Frentista usava cartão fornecido por motorista da prefeitura de Santos, também condenado, para pagar abastecimento e ficar com o dinheiro de clientes

A 4ª Câmara de Direito Criminal, do Tribunal de Justiça de São Paulo, manteve a decisão da 5ª Vara Criminal de Santos, no litoral paulista, que condenou o frentista de um posto de gasolina por desvio de verba pública, em esquema ilícito de abastecimento de veículos, que resultou no desvio de R$ 187 mil. Um motorista da prefeitura de Santos também foi condenado, mas apenas a defesa do frentista entrou com recurso.
No esquema, o motorista da prefeitura entregava um cartão de abastecimento ao frentista, que trabalhava em um posto na rua Silva Jardim, no bairro Macuco. O funcionário utilizava o cartão para pagar o abastecimento de veículos de clientes, que lhe pagavam em dinheiro. O frentista apropriava-se do dinheiro em espécie e fazia a divisão com o motorista.
A pena para ambos foi fixada em três anos e dez meses de reclusão em regime aberto, sendo substituída por prestação de serviços à comunidade pelo mesmo período e entrega de cestas básicas. Os dois devem também repor o valor desviado de R$ 187 mil.
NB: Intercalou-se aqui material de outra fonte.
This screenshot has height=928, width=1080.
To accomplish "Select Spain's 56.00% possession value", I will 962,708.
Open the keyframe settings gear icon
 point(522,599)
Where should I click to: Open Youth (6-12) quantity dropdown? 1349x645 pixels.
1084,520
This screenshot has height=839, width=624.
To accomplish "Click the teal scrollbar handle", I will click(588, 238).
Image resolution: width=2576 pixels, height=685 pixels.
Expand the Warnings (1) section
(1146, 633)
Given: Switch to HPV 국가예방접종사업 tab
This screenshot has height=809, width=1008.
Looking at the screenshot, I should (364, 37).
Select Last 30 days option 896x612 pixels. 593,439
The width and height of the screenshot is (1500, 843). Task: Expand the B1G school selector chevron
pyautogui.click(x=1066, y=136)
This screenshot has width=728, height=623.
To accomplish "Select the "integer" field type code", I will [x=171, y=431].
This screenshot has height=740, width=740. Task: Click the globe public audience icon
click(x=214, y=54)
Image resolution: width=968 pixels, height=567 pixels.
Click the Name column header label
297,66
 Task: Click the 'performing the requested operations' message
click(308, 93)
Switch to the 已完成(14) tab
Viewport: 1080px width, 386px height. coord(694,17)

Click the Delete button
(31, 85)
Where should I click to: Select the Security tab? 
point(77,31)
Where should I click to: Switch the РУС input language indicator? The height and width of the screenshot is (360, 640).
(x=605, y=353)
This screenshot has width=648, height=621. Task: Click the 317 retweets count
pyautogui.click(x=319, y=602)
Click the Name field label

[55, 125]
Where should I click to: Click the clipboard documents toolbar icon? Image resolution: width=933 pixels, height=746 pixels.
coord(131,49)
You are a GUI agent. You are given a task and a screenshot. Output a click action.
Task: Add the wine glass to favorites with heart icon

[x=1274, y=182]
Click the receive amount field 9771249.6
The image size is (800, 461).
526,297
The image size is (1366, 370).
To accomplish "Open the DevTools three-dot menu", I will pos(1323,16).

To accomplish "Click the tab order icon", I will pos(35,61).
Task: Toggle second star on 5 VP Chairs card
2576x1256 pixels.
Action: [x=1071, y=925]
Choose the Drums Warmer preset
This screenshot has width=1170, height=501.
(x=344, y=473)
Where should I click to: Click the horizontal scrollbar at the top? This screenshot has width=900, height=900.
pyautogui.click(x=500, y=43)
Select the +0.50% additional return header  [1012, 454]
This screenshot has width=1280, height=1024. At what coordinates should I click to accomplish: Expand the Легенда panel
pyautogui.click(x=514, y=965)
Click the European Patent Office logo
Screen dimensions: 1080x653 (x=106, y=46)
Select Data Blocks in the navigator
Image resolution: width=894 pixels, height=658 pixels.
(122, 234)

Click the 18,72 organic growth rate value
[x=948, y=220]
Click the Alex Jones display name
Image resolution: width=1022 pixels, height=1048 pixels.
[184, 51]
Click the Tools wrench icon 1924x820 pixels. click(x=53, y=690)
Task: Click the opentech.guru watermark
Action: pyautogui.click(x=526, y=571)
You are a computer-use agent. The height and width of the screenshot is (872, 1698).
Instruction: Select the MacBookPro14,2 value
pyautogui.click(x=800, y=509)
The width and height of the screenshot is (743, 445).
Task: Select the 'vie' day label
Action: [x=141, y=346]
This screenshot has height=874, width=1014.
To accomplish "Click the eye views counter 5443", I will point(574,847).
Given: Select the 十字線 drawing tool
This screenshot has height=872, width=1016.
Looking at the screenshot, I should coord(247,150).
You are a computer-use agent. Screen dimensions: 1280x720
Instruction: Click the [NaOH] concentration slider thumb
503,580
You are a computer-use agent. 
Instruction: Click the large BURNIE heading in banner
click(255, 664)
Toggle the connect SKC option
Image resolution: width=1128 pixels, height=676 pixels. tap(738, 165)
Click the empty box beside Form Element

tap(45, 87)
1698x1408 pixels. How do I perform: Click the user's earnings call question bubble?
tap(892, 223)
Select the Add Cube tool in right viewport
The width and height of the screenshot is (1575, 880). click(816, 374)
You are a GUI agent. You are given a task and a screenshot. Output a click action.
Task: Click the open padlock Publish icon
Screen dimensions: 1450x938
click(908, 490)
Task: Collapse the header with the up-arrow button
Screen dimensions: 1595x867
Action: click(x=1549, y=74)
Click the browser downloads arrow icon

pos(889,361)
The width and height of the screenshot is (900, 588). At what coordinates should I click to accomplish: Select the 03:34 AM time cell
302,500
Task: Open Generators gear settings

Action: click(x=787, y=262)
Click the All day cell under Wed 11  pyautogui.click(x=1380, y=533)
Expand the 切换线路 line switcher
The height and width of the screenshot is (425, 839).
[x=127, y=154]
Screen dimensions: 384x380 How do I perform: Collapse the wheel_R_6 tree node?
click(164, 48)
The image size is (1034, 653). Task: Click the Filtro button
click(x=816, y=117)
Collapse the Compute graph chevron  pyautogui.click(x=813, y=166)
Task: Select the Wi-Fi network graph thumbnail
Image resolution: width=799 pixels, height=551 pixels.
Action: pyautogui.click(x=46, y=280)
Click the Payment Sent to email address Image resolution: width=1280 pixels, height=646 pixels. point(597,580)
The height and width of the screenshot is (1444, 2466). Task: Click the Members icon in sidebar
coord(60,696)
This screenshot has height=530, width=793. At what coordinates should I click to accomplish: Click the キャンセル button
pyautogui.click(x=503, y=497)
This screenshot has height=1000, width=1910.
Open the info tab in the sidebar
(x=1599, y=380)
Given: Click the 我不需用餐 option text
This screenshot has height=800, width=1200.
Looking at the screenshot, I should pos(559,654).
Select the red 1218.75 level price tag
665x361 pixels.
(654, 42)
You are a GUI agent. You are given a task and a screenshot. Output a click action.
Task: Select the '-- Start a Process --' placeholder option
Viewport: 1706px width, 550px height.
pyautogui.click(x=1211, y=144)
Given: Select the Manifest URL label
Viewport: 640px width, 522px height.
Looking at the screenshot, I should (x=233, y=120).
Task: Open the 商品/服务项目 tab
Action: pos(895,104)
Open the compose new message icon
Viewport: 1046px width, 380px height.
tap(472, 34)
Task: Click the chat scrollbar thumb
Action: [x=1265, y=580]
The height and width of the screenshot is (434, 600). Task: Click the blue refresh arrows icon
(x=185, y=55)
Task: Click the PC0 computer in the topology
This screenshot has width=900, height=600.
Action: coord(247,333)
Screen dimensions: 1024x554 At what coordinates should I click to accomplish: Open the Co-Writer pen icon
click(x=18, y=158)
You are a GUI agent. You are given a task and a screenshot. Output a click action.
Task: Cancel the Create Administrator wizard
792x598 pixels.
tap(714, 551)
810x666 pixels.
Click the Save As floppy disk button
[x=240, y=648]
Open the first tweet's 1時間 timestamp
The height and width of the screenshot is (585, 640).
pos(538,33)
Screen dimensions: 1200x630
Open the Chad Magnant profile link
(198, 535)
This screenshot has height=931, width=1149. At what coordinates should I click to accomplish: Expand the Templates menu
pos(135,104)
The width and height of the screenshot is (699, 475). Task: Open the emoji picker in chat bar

O relator do recurso, desembargador Edison Brandão, ressaltou a impossibilidade da absolvição do acusado diante da análise das provas contidas nos autos. “As penas, dosadas com critério e justificação, não merecem modificação alguma. O enorme prejuízo causado à Prefeitura não pode ser desprezado como circunstância judicial desfavorável ao apelante”, escreveu o magistrado.